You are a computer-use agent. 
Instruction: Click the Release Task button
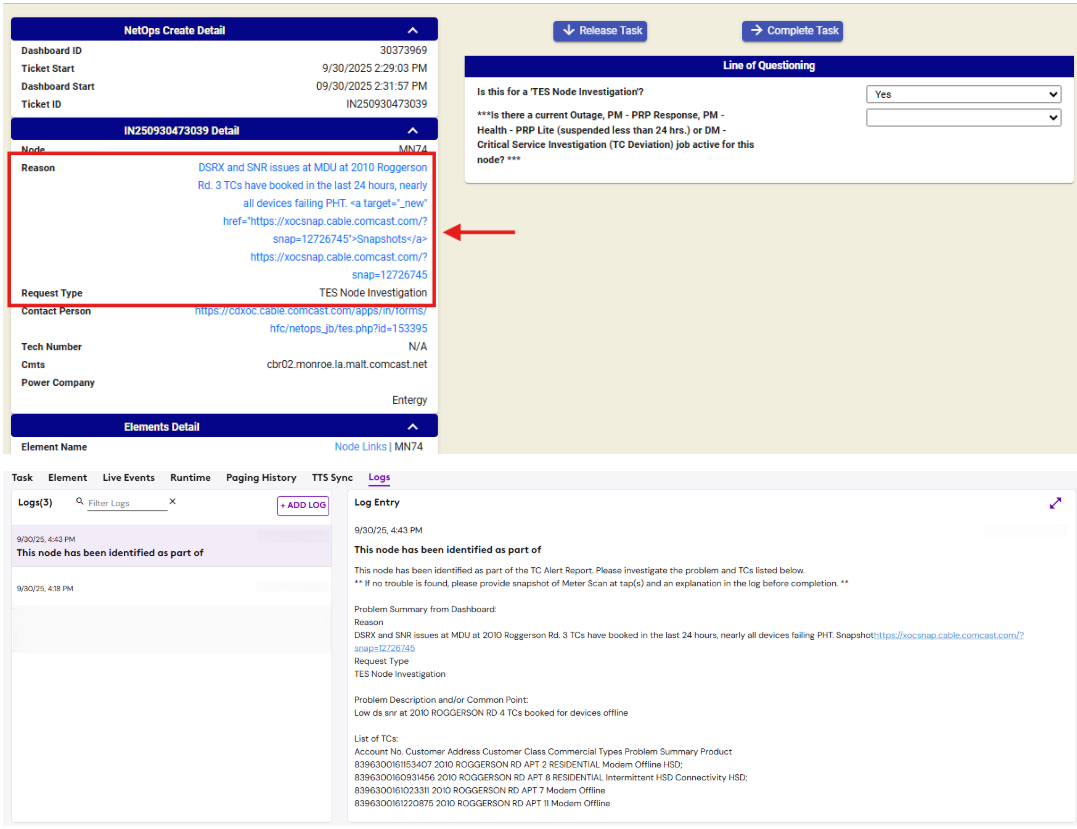click(600, 31)
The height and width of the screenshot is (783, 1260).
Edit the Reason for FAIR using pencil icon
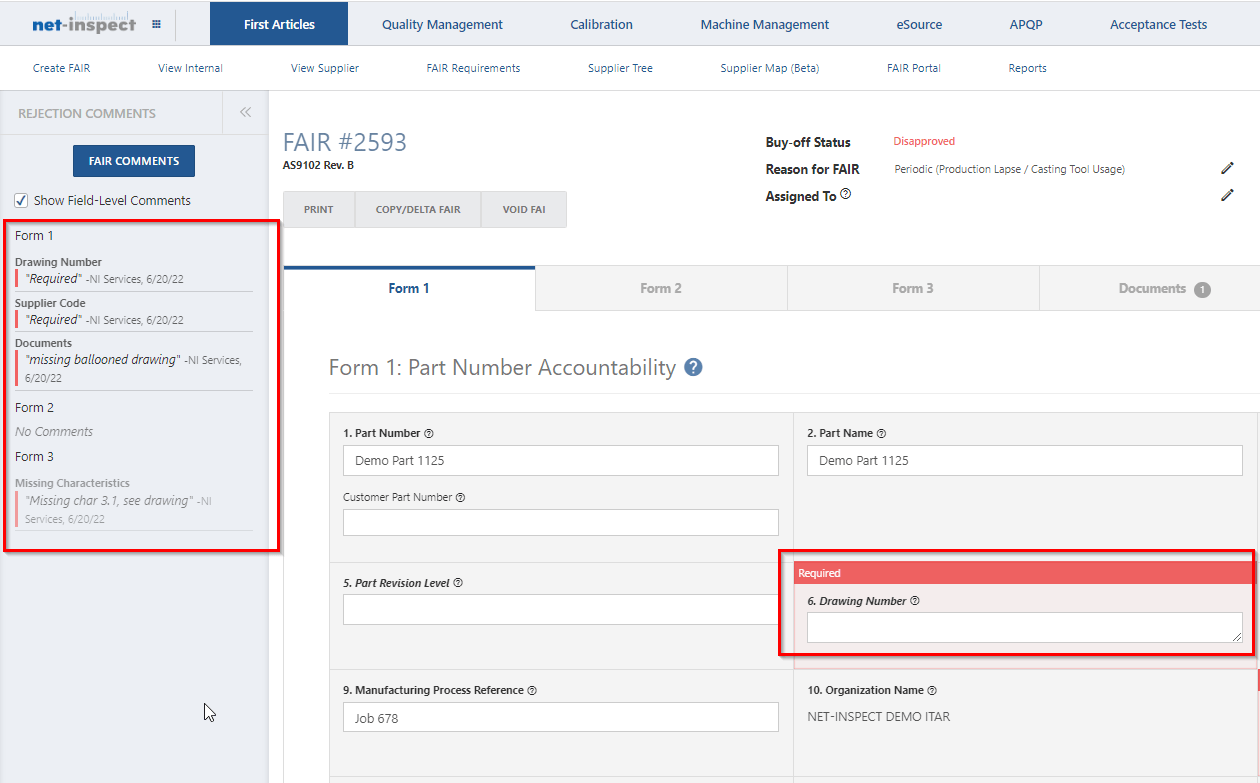pyautogui.click(x=1228, y=168)
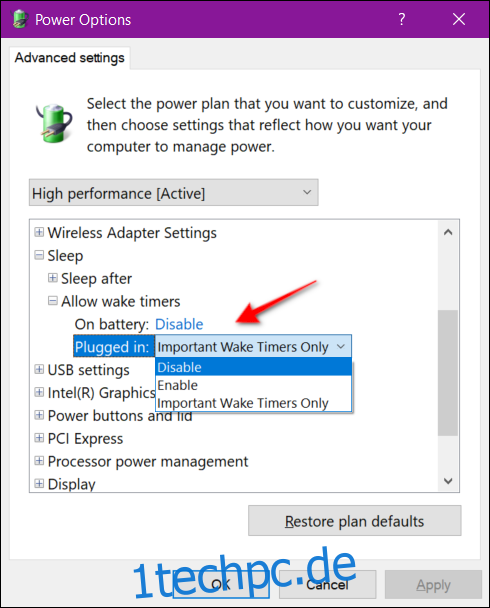
Task: Click the On battery Disable link
Action: tap(179, 324)
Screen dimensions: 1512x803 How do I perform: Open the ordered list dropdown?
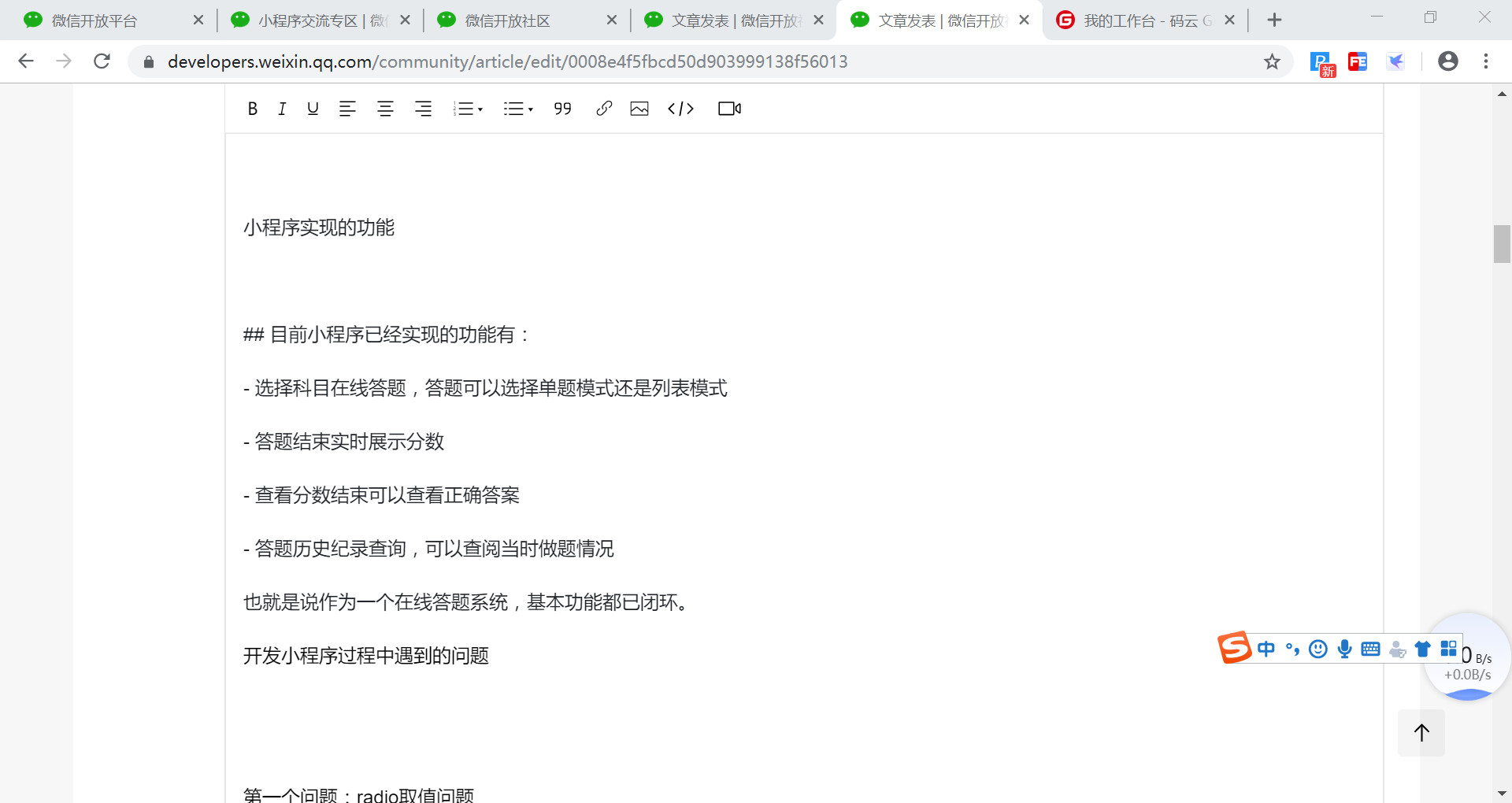tap(468, 109)
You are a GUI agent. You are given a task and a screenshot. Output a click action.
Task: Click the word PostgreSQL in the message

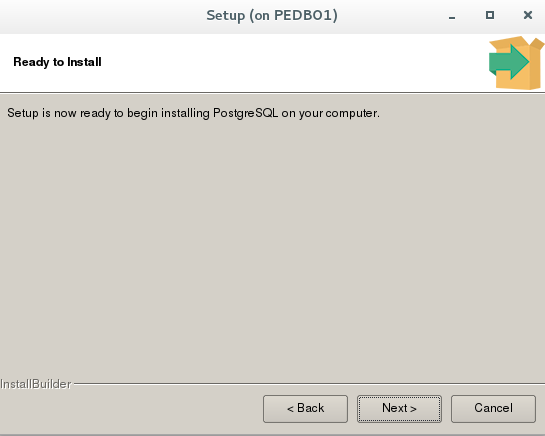pyautogui.click(x=245, y=113)
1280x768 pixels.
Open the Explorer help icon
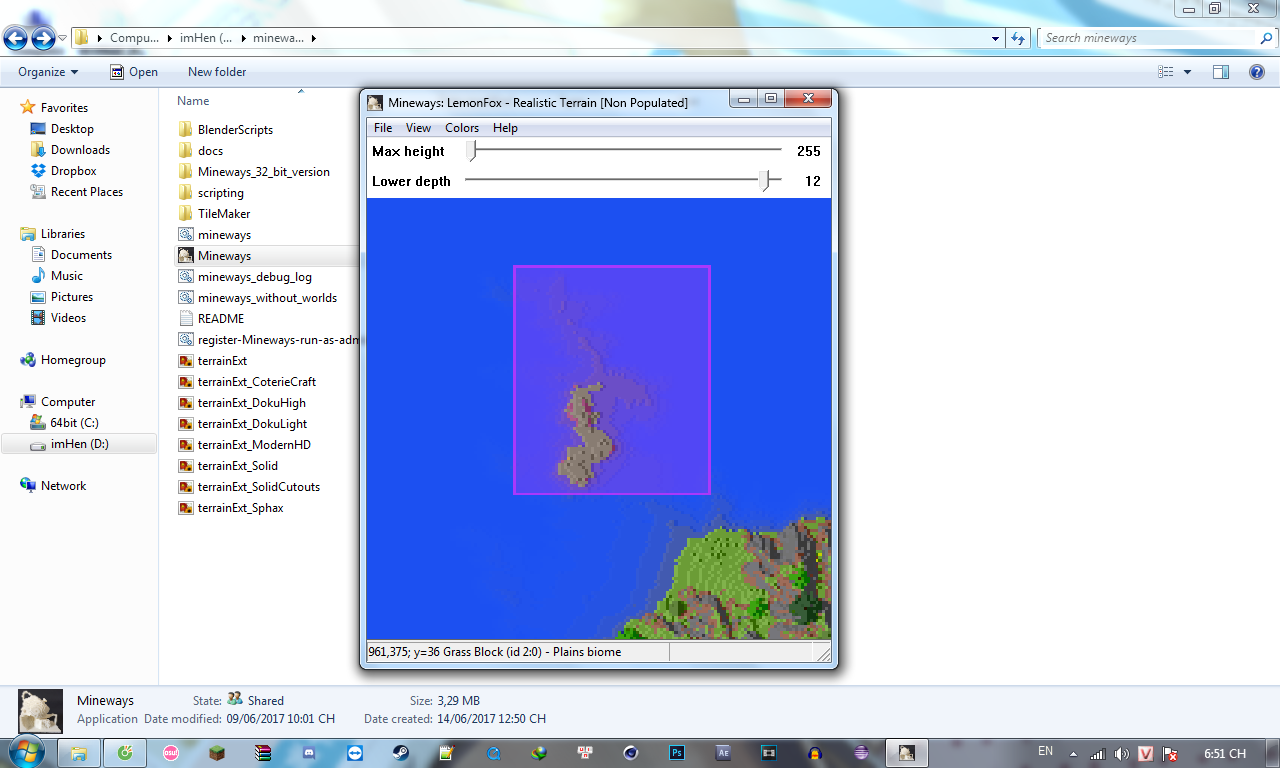(x=1257, y=72)
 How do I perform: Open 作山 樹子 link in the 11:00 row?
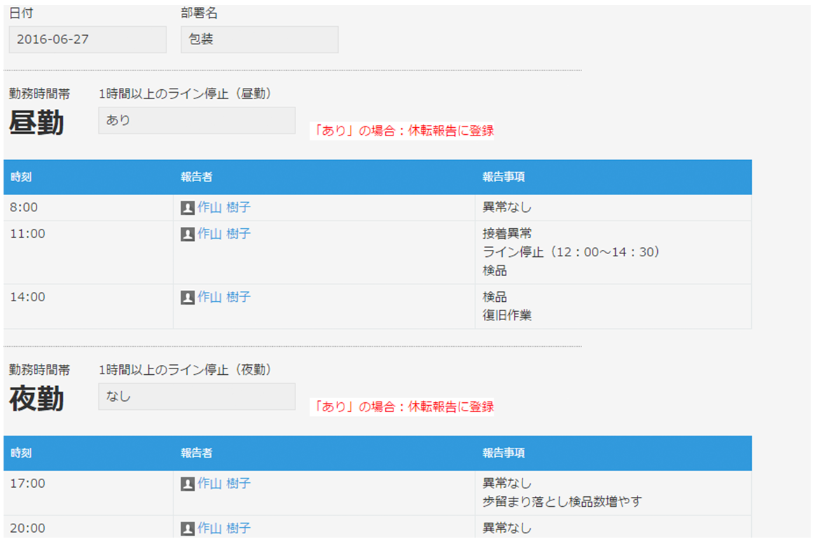pyautogui.click(x=224, y=234)
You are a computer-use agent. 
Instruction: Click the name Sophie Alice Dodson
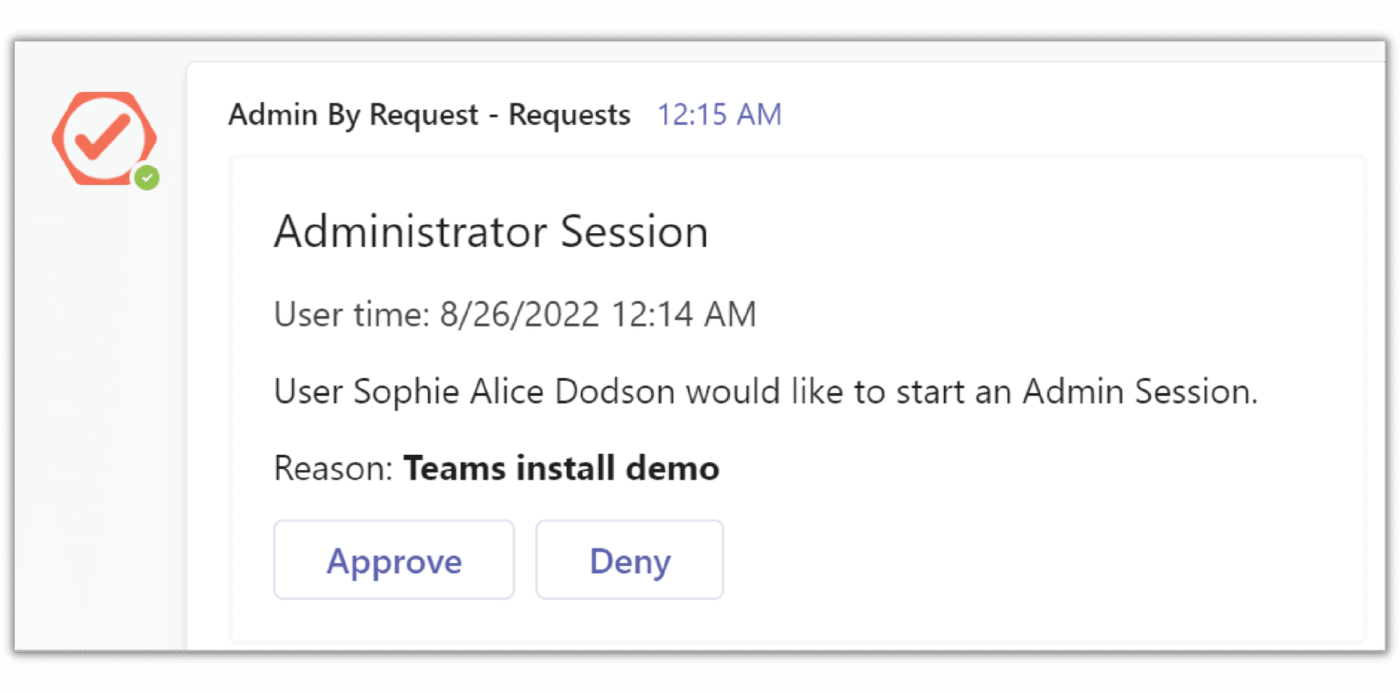515,391
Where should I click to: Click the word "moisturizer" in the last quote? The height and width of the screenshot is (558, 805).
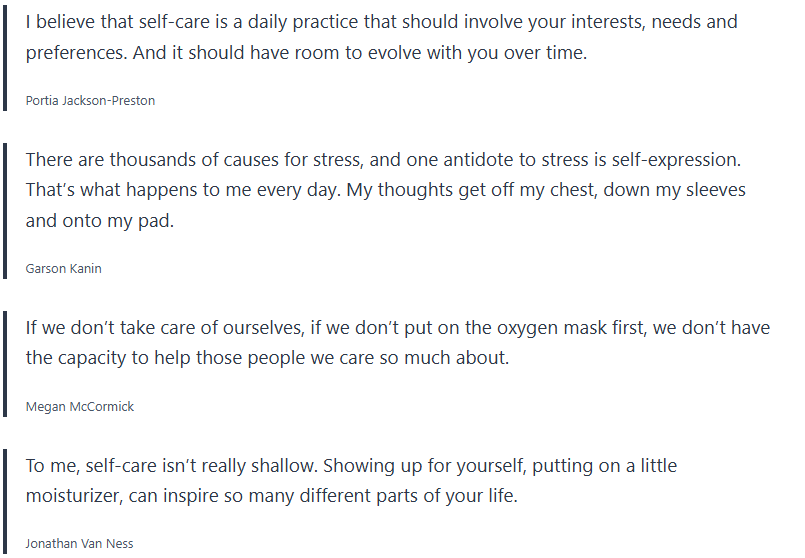78,496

• **Work order**: Give back the material word for word, leaving out its pictures.

• **Answer below**:
You are a computer-use agent. 
Instruction: Click the Release Task button
click(600, 31)
The height and width of the screenshot is (783, 1260).
Edit the Reason for FAIR using pencil icon
pyautogui.click(x=1228, y=168)
Task: Click the On battery Disable link
Action: tap(179, 324)
Screen dimensions: 1512x803 How do I perform: Open the ordered list dropdown?
tap(468, 109)
You are a GUI agent. You are given a task and a screenshot. Output a click action.
Task: Click the word PostgreSQL in the message

pyautogui.click(x=245, y=113)
1280x768 pixels.
Open the Explorer help icon
(x=1257, y=72)
 How do I perform: Open 作山 樹子 link in the 11:00 row?
pyautogui.click(x=224, y=234)
You are a computer-use agent. 
Instruction: Click the name Sophie Alice Dodson
515,391
Where should I click to: Click the word "moisturizer" in the last quote? The height and width of the screenshot is (558, 805).
78,496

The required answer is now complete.